Textos
Desocupar el miedo, habitar la imagen
Valentín Roma, novembre 2011



La presente exposición de Oriol Vilapuig comienza con una imagen elocuente, un pequeño dibujo que parece estar dialogando con el título de la muestra.

En ella vemos a un personaje extraído de un cuadro de El Bosco, quien fue aislado mediante una nube de pinceladas negras, acaso una representación de su insondable encrucijada. Da la impresión que este individuo se halla desnudo y que la barca donde se encuentra está a punto de naufragar, sin embargo, un instante antes de su segura desaparición, justo después de taparse la cara con las manos para no ser testigo de su propio desastre, el personaje descorre uno de los dedos que le cubren el rostro y nos mira con un ojo limpio, muy abierto.
====================
== COMPLETE LO SIGUIENTE ==
1. Según el texto sobre la exposición de Oriol Vilapuig, ¿de qué obra procede el personaje del pequeño dibujo?
2. Prosiga el texto sobre la exposición de Oriol Vilapuig a partir de donde termina.

== MATERIAL PROPORCIONADO ==
====================
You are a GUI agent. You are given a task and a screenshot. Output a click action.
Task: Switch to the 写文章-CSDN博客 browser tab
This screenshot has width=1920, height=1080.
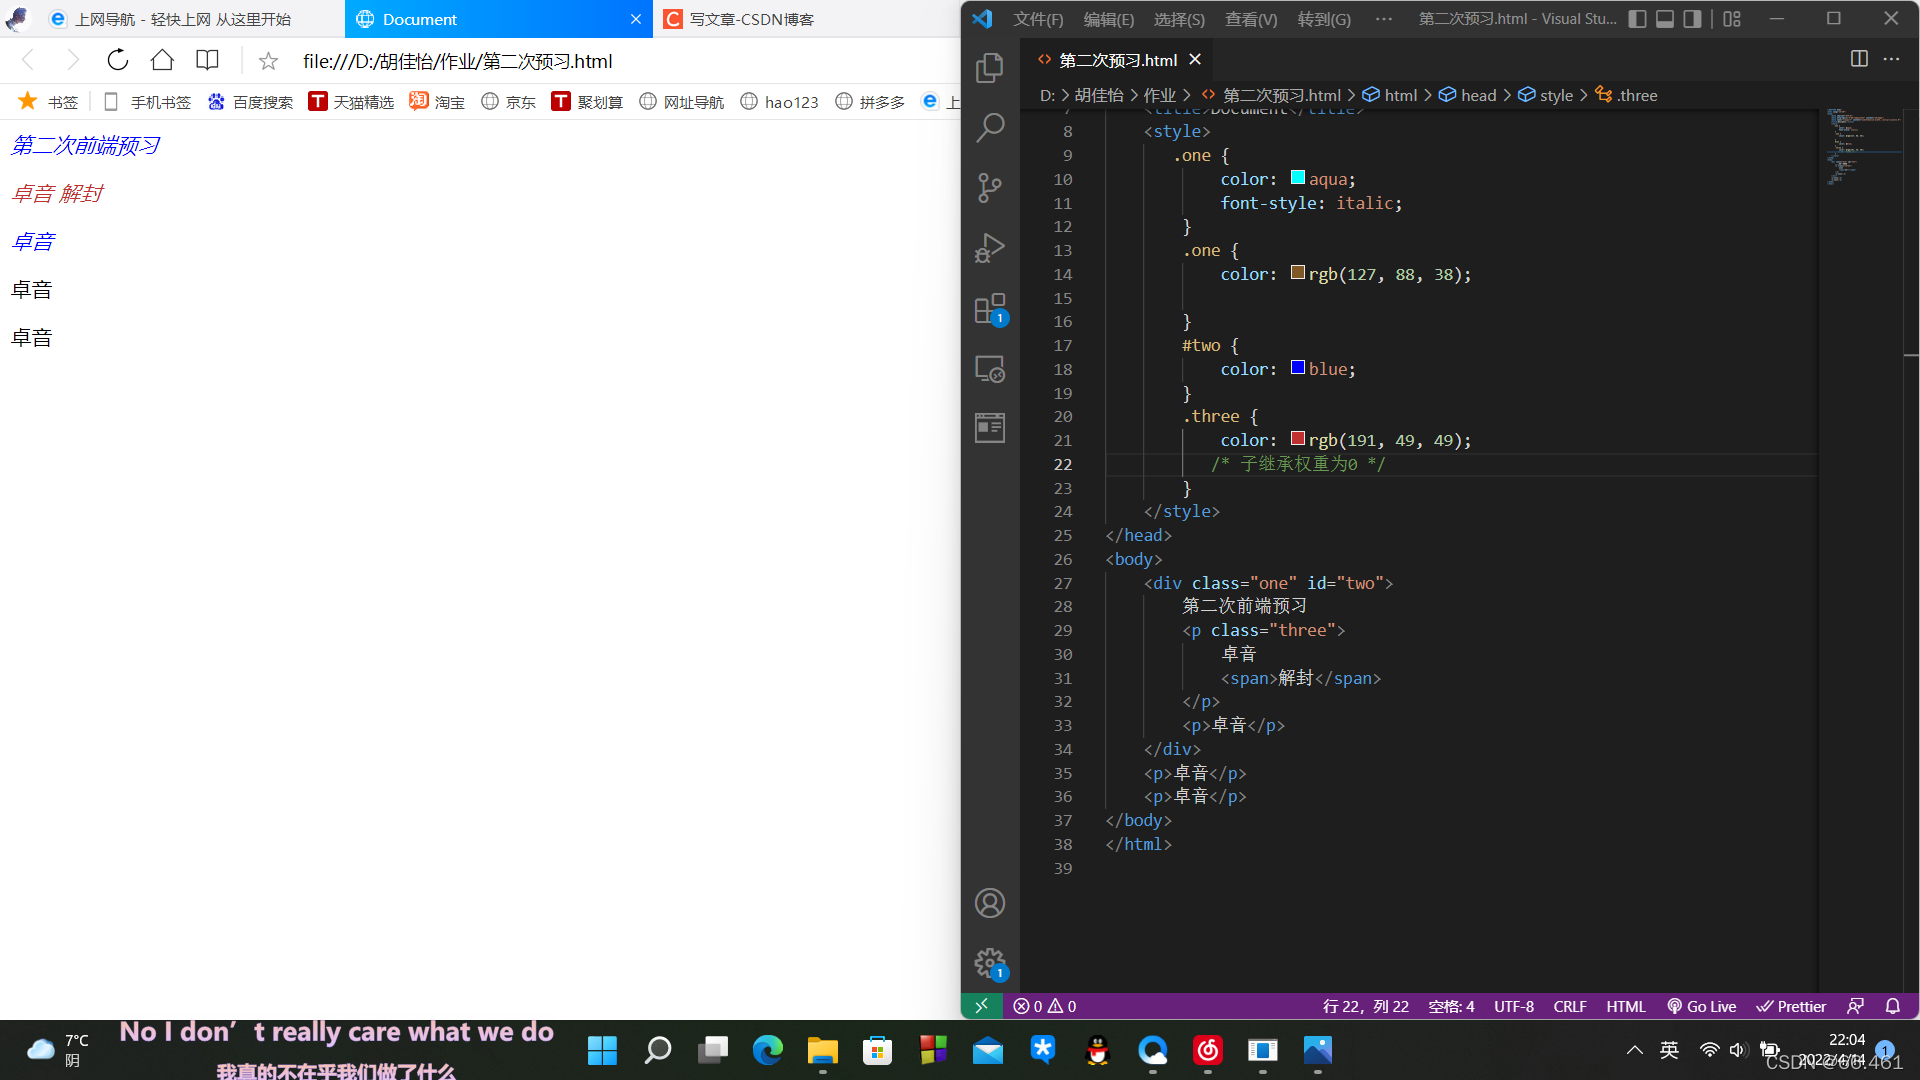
====================
== RESULTADOS EN ORDEN ==
1. De un cuadro de El Bosco.

2.
Unos dirían, para explicar semejante “gesto”, que se trata de la siempre voluptuosa curiosidad, la cual no conoce peligros ni tragedias; otros argumentarían que en ese observarnos hay un guiño cómplice y simbólico, pues igual que él, nosotros también miramos en medio de un naufragio. No obstante esa ansiedad de mirar, ese no poder dejar de hacerlo, ese mirar pese a todo, tal vez nos recuerda dos cosas: una, cierta condición puramente óptica de la realidad; otra, el miedo atávico, elemental, que implica abrir los ojos y permitir que a través de ellos entre en nosotros lo terrible.

Esta imagen de Oriol Vilapuig me ha hecho pensar en otra instantánea que bien podría ser su antagonismo y, al mismo tiempo, su complemento. Se trata de la lámina 58 del ABC de la guerra (1955) de Bertolt Brecht, en la que aparece un soldado sentado sobre una piedra, aguantándose la cabeza con las manos y mirando hacia el suelo, la cara cubierta por un largo flequillo rubio que cuelga, junto al cadáver de un compañero o un adversario boca abajo.

Al lado de dicho recorte de periódico podemos leer un titular que explica: “El fin… El suboficial George Kreuzberg (86. I. D.) fue hallado en esta posición por las tropas rusas en la batalla de Orel. Ha enloquecido”.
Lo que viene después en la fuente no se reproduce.